Paul Goble
Staunton, June 14 – A proposal by Sergey Baburin to move the Russian capital from Moscow to some small city in the central part of Russia is likely to attract more attention, but his words about the RSFSR Supreme Soviet’s 1990 Declaration of State Sovereignty in which he worked as one of the drafters are far more significant.
The Russian nationalist politician argues that “the Declaration of the State Sovereignty of the RSFSR,” the anniversary of which is now marked as the Day of Russia, “was our respond to corresponding documents about sovereignty or about independence by separatists in the Baltic republics, Moldova and Georgia” (business-gazeta.ru/article/704511).
Only the naïve or those who wish to shift the blame to others can blame what the RSFSR did as a primary cause of the disintegration of the USSR because that declaration “presupposed the preservation of the Russian Federation as a legal state within a renewed USSR” rather than having the RSFSR go its own way, Baburin says.
In preparing the draft of the declaration, Baburin says, he “insisted that the state power and sovereignty of Russia belong not to the ethnic Russian and other peoples but to a single multi-national people of the Russian Federation. For me,” he continues, “such a formulation was very important.”
That is because had we “divided sovereignty within the country into Russian, Tatar, Mordvin, Yakut and so one parts, then the destroyers of the USSR would have been able to destroy the Russian Federation as well,” a danger that would remain if people don’t understand how such talk threatens the country.
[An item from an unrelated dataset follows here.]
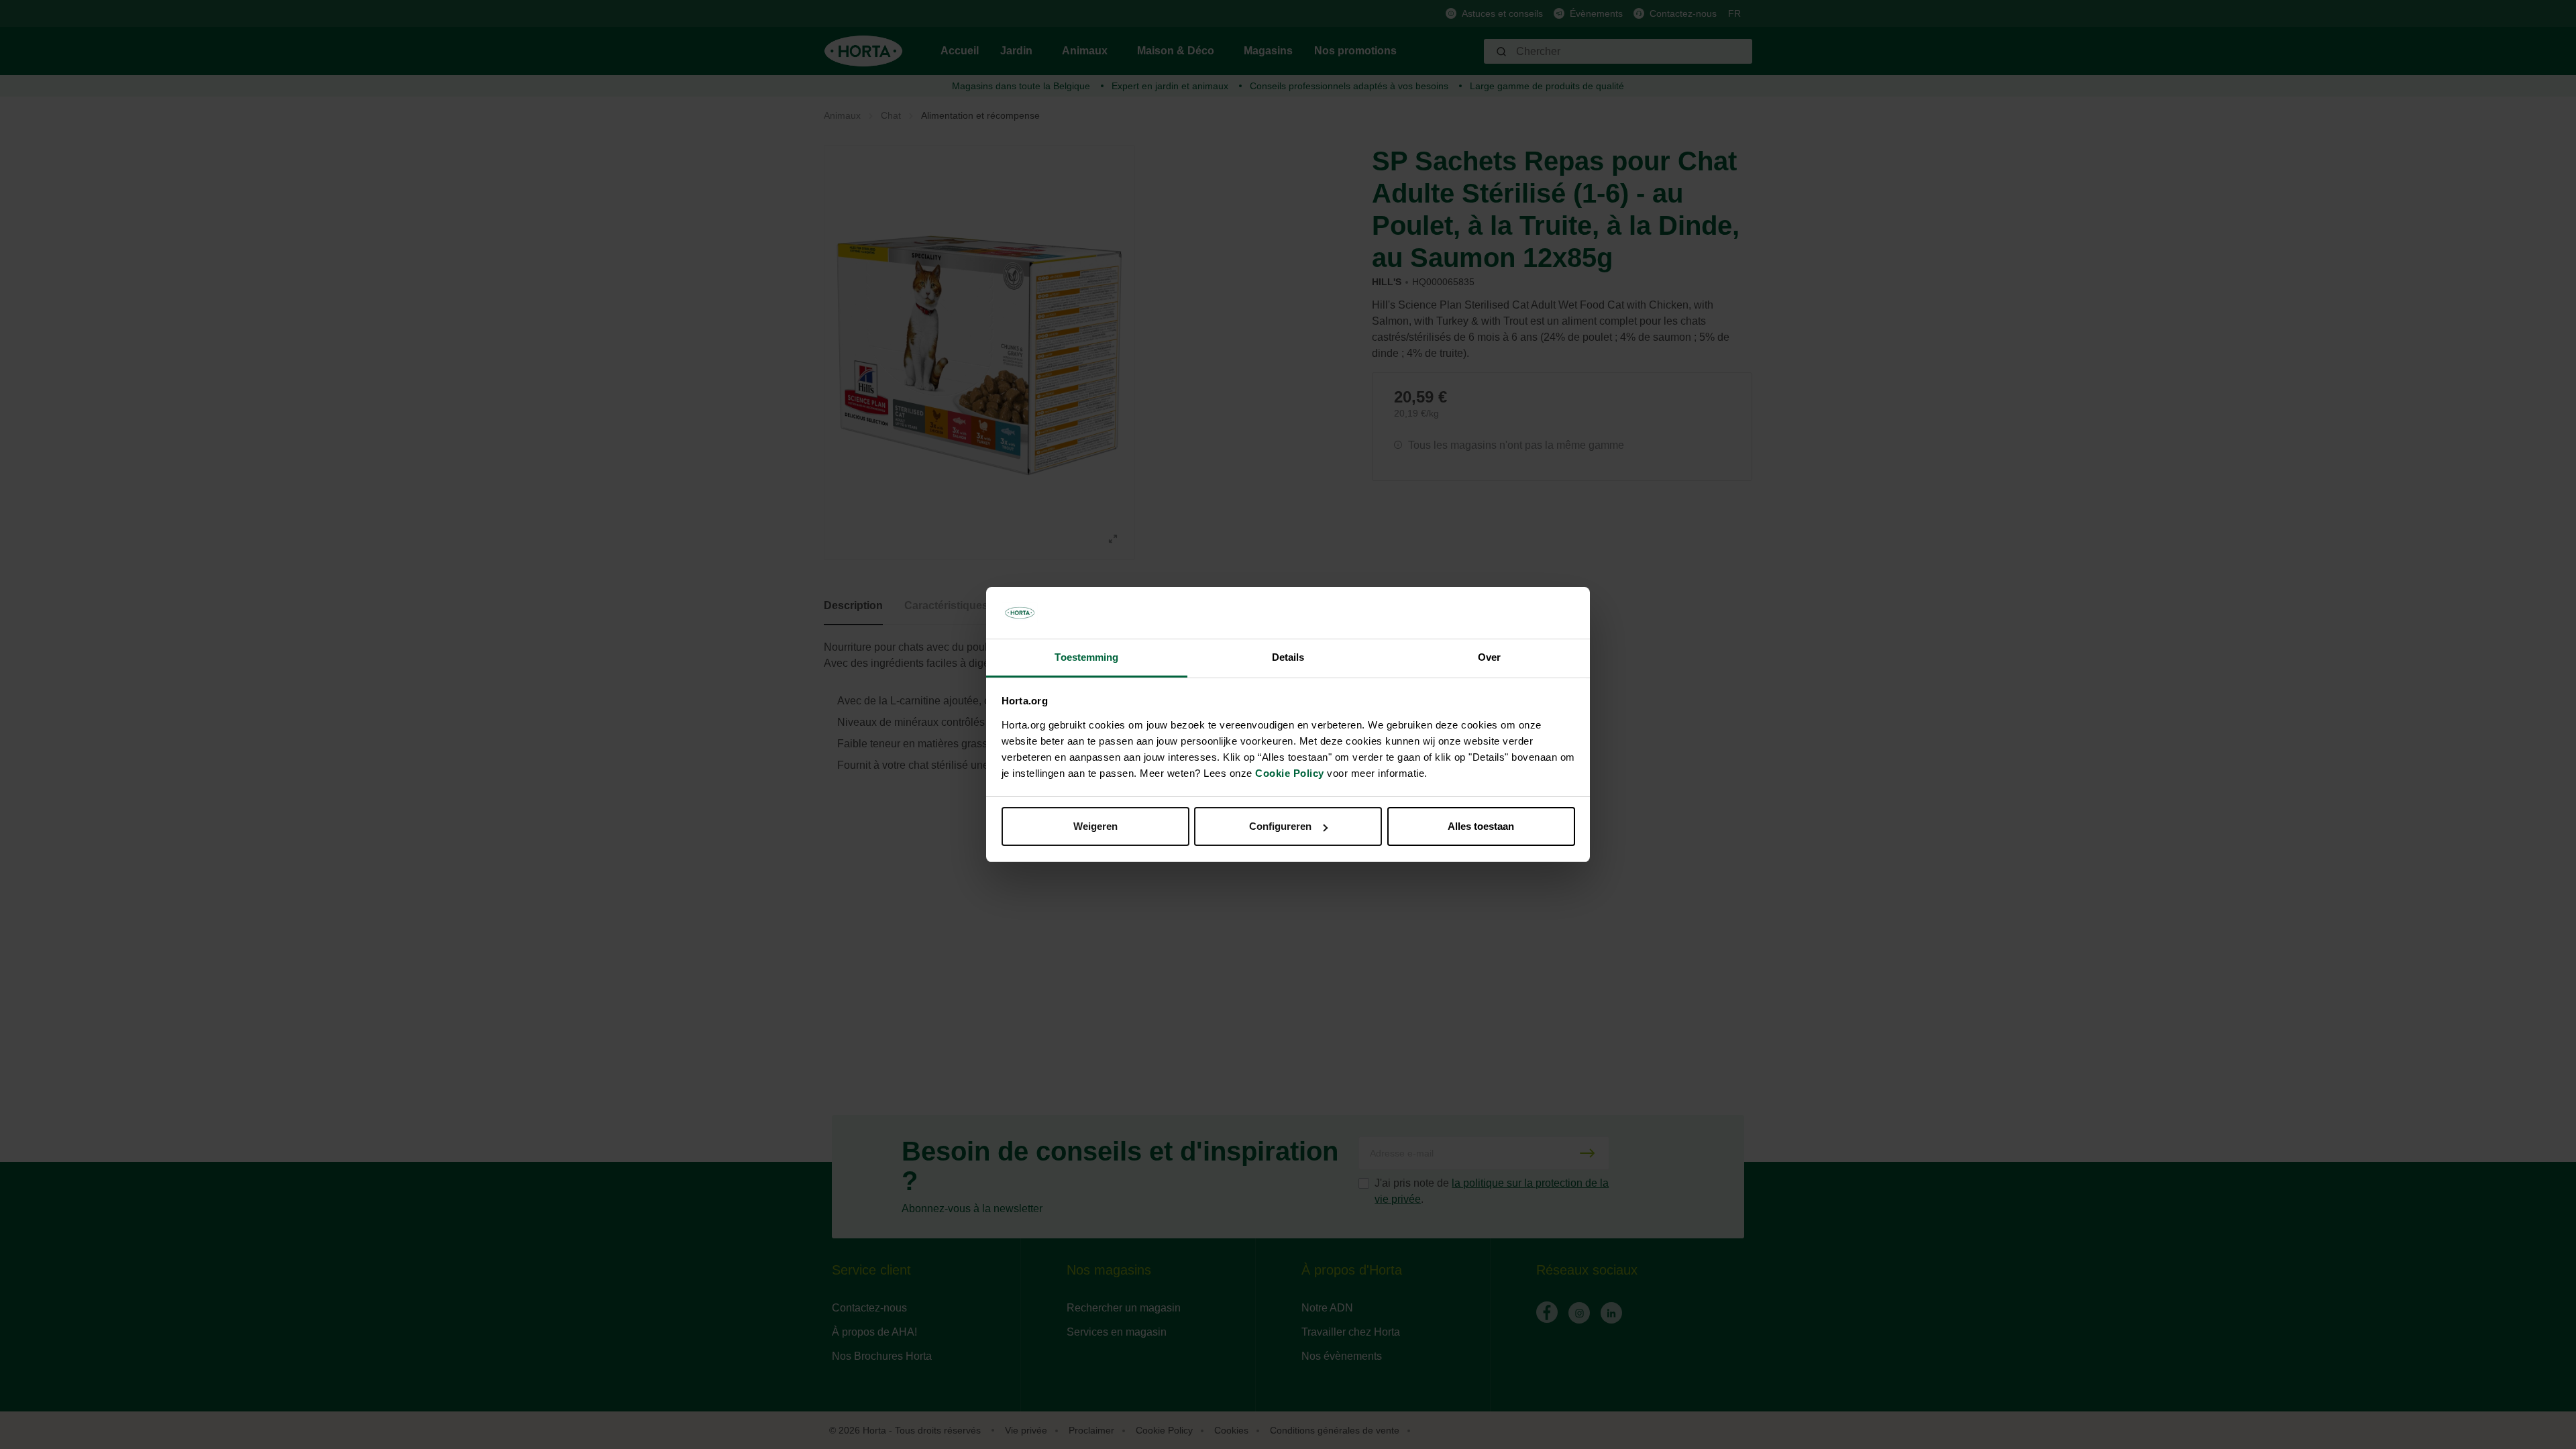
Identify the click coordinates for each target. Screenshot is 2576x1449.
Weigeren (1095, 826)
Most of Baburin’s other comments in the course of a long interview as typical of those of Russian nationalists and imperialists like himself. But one stands out as very different. Instead of defending Moscow as the capital of the country, he urges that the Russian capital be shifted to the geographic center of the country and not to a major city but to a small one “like Washington.”
Indeed, he says, the capital should ultimately become what is now a small city of perhaps no more than 40,000 which could be developed and expanded but which would not have the problems of corruption and imagery that Moscow represents both objectively and subjectively in the minds of many.